> **DOCUMENT PASSAGE**:
I never was a hypochondriac. My mother was an R.N. and we had access to excellent health care. I managed to remain in relatively good health throughout my teens and twenties. There was a period of time where I didn't have health insurance but aside from regular check-ups, I was fortunate enough to stay out of the doc's office. Since having my daughter, we've had excellent care and we have a fabulous pediatrician. We've been for all our well baby check ups and there was only one visit in between. Until the Big Bad Virus stopped by for a nice five day long visit. It was during the Big Bad Virus's tenure in our home that this relatively calm, non reactionary mama was afflicted with what I affectionately call Crazy Mother Syndrome.
You see, CMS is a real condition. It sort of lays low until something like BBV comes by and throws anything a parent may have known or thought they had a handle on, out the window. To watch your little darling cry and cry and cry. To know that she is very uncomfortable and nothing will make it feel better. To want to explain why she feels bad but realize she is too young to understand. These are the things that force CMS out into the open.
In the span of five days I called the advice nurse 3 times, we made two doctors visits and a early Sunday morning visit to the ER, mostly because CMS was at it's worst after two nights of no sleep and a very unhappy 11 month old child. Labeled a non-specific virus, the symptoms my daughter was experiencing are very common and there is no medication, only time. It includes blisters of the throat, tummy aches, head aches, body aches, vomit, high temperature and rash, basically, no fun whatsoever. This is my first child and my CMS was at an all time high. I'm guessing by the third kid, (if I survive that long) these feelings may be slightly subdued but who knows? I hated to see her feeling so terrible and one of the best moments I've had was the morning I went in and she was laughing, the first time in five days.
The BBV had gone on its merry way and the CMS took a chill-pill. Life had resumed to its former relaxed state. Another life lesson learned.

> **DATASET SECTION**:
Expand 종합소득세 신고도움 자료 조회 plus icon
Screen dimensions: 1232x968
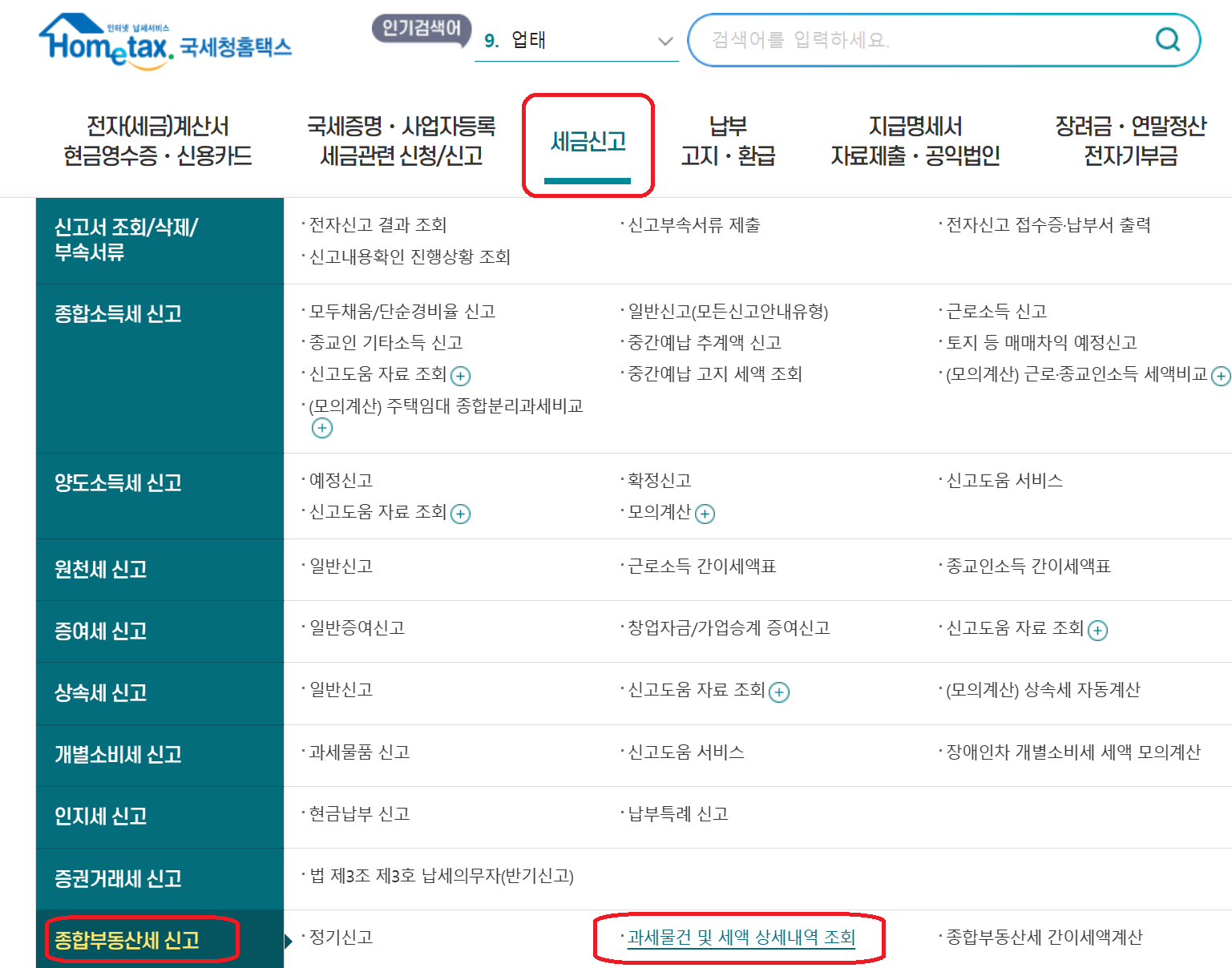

> **REQUIREMENT 1**:
In the post about Crazy Mother Syndrome, rewrite the passage between "In the span" and "in five days.", inclusive, changing "advice nurse" to "on-call nurse".
> **REQUIREMENT 2**:
According to the post about Crazy Mother Syndrome, how many times did the writer call the advice nurse during the five days?
Nothing in the listing is needed.

> **TASK RESPONSE 1**:
In the span of five days I called the on-call nurse 3 times, we made two doctors visits and a early Sunday morning visit to the ER, mostly because CMS was at it's worst after two nights of no sleep and a very unhappy 11 month old child. Labeled a non-specific virus, the symptoms my daughter was experiencing are very common and there is no medication, only time. It includes blisters of the throat, tummy aches, head aches, body aches, vomit, high temperature and rash, basically, no fun whatsoever. This is my first child and my CMS was at an all time high. I'm guessing by the third kid, (if I survive that long) these feelings may be slightly subdued but who knows? I hated to see her feeling so terrible and one of the best moments I've had was the morning I went in and she was laughing, the first time in five days.

> **TASK RESPONSE 2**:
Three times.